▸ STATED TASK
Reproduce the lines verbatim, everything from the line containing "Task: Expand the 是否孤儿 dropdown" down to the line containing "click(x=756, y=42)", with both included.

▸ EXTRACTED RECORDS
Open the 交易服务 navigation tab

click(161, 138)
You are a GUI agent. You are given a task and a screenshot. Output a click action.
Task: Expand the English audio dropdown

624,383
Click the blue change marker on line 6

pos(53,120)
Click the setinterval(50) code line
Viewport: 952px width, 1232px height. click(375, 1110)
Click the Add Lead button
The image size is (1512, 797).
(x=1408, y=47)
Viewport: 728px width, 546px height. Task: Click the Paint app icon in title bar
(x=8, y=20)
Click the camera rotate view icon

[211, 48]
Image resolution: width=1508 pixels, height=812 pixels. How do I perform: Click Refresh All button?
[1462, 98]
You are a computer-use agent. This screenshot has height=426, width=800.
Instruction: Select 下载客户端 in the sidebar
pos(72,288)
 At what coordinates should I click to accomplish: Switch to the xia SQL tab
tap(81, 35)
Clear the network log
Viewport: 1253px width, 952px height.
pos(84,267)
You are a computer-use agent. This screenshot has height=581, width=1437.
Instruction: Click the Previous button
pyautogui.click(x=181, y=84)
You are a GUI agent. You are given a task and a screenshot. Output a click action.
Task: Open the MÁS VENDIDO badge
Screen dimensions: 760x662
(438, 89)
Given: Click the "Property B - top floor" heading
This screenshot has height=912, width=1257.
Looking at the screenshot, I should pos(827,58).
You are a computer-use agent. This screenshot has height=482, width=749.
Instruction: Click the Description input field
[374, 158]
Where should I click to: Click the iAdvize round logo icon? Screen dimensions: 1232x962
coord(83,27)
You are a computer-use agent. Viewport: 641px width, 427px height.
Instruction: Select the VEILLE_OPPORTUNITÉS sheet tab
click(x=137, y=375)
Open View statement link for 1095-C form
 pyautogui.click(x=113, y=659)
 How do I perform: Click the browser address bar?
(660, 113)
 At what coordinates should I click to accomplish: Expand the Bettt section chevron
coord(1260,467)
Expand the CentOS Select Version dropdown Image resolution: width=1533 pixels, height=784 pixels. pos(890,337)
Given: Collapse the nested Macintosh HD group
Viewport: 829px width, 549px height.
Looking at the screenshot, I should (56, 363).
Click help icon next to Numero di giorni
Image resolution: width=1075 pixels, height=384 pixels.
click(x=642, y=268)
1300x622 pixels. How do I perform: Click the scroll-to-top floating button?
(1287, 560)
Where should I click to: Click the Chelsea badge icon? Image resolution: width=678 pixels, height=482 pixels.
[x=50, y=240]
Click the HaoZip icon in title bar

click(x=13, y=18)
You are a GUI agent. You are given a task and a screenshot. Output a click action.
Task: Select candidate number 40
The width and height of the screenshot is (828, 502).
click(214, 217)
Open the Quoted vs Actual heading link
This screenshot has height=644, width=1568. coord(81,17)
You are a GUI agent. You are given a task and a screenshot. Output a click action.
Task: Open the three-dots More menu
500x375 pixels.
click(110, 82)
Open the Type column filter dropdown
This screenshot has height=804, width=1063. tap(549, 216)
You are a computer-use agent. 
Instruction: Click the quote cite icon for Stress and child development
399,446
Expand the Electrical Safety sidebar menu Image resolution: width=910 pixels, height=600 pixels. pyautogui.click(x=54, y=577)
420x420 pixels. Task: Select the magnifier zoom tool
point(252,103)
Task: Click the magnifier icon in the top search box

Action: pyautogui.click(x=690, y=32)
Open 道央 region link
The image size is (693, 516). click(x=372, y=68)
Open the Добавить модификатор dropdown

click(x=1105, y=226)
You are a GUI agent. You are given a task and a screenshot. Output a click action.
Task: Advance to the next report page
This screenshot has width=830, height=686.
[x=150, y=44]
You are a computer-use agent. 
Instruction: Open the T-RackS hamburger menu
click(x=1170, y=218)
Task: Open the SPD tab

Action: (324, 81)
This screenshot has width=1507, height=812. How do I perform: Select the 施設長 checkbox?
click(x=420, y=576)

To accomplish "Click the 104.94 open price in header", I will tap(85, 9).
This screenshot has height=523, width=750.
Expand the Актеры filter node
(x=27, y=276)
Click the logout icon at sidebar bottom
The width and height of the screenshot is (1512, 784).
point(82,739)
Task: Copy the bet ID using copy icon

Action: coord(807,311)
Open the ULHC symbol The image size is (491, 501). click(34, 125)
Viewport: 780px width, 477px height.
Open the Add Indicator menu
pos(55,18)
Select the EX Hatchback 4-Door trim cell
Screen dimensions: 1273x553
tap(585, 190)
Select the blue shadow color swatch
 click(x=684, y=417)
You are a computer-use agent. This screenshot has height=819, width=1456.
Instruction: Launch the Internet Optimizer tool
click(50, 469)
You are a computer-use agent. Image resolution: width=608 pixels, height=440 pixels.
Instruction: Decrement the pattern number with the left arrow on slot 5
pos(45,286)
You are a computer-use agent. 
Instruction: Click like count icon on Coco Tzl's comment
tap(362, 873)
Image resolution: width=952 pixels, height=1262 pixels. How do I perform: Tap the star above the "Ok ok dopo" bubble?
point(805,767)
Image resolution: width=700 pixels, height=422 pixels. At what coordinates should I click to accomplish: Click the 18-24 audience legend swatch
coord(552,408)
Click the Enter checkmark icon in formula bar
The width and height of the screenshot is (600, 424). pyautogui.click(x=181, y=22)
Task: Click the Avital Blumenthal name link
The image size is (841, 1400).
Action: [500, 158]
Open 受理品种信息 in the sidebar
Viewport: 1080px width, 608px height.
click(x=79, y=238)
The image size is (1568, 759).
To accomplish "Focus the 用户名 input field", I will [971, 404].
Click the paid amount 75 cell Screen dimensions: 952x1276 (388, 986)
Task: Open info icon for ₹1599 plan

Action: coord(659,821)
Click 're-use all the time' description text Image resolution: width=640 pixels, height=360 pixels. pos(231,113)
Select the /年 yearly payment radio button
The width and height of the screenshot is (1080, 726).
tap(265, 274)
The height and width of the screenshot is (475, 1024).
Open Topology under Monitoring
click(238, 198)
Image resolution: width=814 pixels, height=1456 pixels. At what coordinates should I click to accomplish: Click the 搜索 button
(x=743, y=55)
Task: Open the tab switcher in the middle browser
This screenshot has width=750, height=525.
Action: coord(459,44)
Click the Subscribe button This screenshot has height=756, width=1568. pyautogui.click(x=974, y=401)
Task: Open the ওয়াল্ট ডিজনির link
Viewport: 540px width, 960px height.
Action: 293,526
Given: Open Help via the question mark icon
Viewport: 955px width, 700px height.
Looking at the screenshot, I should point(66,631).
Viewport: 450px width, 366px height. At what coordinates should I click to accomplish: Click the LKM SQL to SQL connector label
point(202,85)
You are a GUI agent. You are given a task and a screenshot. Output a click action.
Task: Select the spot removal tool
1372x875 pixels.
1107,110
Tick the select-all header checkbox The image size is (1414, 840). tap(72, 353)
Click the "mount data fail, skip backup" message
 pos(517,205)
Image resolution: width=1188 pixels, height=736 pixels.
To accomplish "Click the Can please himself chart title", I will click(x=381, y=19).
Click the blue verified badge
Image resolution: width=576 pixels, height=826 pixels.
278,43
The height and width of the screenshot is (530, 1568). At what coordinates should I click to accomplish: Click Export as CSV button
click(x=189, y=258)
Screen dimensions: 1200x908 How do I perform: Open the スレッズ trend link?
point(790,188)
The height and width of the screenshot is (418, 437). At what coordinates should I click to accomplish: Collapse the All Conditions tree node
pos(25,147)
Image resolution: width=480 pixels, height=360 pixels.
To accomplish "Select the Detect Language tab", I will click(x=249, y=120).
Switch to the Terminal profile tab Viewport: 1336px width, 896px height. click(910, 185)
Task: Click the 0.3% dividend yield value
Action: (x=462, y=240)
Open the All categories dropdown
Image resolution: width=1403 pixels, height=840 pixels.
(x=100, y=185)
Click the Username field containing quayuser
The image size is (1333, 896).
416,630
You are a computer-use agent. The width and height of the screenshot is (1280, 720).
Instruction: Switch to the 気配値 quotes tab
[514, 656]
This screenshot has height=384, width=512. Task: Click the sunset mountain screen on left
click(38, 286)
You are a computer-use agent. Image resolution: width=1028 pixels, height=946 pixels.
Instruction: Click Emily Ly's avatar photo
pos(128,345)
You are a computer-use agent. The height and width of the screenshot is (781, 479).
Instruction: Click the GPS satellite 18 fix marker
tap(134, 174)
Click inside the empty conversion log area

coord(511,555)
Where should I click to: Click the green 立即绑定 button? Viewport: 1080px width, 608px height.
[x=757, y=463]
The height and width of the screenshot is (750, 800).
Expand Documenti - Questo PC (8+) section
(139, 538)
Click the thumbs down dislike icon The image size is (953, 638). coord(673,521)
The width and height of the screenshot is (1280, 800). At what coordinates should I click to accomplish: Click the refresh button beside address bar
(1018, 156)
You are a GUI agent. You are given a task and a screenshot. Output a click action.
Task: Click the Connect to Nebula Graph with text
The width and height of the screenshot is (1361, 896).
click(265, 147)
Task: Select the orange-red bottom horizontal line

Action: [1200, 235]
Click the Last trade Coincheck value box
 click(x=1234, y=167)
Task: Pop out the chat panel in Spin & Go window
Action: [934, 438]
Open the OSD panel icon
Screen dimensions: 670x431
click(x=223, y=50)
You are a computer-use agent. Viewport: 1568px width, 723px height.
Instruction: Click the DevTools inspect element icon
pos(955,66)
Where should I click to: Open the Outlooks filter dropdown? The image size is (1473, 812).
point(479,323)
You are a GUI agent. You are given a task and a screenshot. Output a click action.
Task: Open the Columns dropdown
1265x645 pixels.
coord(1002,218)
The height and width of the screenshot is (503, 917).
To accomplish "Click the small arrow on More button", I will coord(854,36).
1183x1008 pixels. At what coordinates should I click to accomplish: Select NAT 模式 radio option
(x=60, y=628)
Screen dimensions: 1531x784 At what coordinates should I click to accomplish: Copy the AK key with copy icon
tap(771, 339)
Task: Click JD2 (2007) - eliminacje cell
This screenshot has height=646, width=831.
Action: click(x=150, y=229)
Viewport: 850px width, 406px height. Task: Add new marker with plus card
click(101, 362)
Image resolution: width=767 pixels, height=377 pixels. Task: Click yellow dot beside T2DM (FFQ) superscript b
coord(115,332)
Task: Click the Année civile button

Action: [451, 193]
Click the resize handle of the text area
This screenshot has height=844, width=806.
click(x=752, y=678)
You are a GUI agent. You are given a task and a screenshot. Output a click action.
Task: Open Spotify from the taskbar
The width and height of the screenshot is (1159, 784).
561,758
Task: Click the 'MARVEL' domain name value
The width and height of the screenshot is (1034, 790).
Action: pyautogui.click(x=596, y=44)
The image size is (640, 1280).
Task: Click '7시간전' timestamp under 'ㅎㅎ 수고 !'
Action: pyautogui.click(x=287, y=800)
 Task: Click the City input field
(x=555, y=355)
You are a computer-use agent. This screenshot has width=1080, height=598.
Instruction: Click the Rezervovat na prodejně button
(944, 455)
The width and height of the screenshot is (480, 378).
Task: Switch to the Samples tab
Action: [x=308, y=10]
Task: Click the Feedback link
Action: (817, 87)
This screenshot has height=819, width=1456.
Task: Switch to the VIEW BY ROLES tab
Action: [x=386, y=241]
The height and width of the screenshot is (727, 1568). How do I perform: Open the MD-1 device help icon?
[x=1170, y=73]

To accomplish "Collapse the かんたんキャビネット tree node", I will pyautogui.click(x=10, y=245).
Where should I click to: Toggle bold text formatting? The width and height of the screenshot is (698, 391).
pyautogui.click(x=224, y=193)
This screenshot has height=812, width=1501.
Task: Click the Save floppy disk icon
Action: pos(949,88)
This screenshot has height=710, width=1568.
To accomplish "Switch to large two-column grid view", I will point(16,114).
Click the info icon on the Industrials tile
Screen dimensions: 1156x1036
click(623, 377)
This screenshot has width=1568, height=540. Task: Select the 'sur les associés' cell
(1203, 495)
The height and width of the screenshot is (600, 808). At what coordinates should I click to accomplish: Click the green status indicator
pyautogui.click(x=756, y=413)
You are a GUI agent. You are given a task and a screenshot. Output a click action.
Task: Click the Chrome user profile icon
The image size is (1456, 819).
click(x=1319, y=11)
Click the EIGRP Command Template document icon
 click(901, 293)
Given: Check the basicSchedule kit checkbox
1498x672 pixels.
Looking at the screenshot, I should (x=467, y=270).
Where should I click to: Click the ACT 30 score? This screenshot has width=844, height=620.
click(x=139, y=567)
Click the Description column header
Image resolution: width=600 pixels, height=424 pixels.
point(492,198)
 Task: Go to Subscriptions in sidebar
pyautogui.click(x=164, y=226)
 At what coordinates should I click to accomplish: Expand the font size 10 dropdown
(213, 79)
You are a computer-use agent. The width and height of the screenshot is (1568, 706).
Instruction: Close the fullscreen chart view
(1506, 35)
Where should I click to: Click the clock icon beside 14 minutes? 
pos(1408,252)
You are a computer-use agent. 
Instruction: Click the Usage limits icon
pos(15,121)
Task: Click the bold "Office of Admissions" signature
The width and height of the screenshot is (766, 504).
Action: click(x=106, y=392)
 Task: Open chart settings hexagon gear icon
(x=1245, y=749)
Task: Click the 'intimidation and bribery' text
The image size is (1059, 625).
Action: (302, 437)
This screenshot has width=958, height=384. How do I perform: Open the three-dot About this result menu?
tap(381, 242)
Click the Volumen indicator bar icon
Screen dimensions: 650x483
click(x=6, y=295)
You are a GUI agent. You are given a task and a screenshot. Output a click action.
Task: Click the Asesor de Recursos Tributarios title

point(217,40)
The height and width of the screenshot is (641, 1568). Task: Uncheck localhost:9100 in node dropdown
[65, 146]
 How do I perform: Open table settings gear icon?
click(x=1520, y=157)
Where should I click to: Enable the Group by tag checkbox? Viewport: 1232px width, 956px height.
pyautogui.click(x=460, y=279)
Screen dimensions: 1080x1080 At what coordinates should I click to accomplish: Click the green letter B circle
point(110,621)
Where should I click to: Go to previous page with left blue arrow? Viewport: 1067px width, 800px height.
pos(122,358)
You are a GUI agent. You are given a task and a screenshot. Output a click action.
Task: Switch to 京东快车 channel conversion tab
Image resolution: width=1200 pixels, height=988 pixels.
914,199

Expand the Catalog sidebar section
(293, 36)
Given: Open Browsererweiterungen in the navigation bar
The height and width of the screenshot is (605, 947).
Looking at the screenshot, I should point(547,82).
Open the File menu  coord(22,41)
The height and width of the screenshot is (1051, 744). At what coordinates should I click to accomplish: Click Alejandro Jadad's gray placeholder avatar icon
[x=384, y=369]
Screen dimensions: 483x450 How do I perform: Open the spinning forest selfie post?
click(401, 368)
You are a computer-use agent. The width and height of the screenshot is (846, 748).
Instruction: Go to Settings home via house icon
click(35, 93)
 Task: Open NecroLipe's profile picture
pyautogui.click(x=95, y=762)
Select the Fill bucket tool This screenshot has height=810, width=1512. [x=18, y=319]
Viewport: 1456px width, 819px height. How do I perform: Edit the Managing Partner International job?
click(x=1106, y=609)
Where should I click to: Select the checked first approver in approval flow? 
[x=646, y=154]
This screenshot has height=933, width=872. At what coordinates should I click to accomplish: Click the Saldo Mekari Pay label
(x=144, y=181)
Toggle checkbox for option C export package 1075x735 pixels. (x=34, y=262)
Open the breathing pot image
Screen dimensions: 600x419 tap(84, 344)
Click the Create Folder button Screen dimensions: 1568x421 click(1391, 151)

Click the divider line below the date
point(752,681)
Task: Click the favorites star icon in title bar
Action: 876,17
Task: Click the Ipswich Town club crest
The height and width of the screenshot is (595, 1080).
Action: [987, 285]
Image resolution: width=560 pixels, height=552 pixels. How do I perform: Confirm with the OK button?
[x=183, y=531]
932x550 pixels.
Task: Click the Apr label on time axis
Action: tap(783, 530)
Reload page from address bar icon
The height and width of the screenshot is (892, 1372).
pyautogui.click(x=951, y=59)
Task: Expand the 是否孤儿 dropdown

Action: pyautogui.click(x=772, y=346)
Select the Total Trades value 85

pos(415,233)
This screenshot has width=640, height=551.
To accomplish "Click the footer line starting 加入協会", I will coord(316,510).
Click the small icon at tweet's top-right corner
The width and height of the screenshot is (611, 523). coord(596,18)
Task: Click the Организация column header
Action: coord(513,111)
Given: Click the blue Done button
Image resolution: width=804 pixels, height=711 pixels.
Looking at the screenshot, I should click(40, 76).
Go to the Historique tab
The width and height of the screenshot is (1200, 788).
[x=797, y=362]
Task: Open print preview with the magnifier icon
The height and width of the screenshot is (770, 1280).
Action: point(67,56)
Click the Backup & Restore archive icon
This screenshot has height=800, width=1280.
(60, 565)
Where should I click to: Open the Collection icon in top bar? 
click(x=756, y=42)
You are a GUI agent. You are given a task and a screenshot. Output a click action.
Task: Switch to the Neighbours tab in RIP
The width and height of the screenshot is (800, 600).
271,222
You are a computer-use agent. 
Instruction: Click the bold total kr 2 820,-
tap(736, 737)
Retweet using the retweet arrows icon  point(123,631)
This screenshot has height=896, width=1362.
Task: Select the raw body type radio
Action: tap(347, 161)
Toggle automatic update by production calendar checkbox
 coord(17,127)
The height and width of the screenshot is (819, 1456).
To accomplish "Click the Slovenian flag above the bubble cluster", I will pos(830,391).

▸ SOLUTION TO THE PROBLEM
Task: Expand the 是否孤儿 dropdown

Action: pyautogui.click(x=772, y=346)
Select the Total Trades value 85

pos(415,233)
This screenshot has width=640, height=551.
To accomplish "Click the footer line starting 加入協会", I will coord(316,510).
Click the small icon at tweet's top-right corner
The width and height of the screenshot is (611, 523). coord(596,18)
Task: Click the Организация column header
Action: coord(513,111)
Given: Click the blue Done button
Image resolution: width=804 pixels, height=711 pixels.
Looking at the screenshot, I should click(40, 76).
Go to the Historique tab
The width and height of the screenshot is (1200, 788).
[x=797, y=362]
Task: Open print preview with the magnifier icon
The height and width of the screenshot is (770, 1280).
Action: point(67,56)
Click the Backup & Restore archive icon
This screenshot has height=800, width=1280.
(60, 565)
Where should I click to: Open the Collection icon in top bar? 
click(x=756, y=42)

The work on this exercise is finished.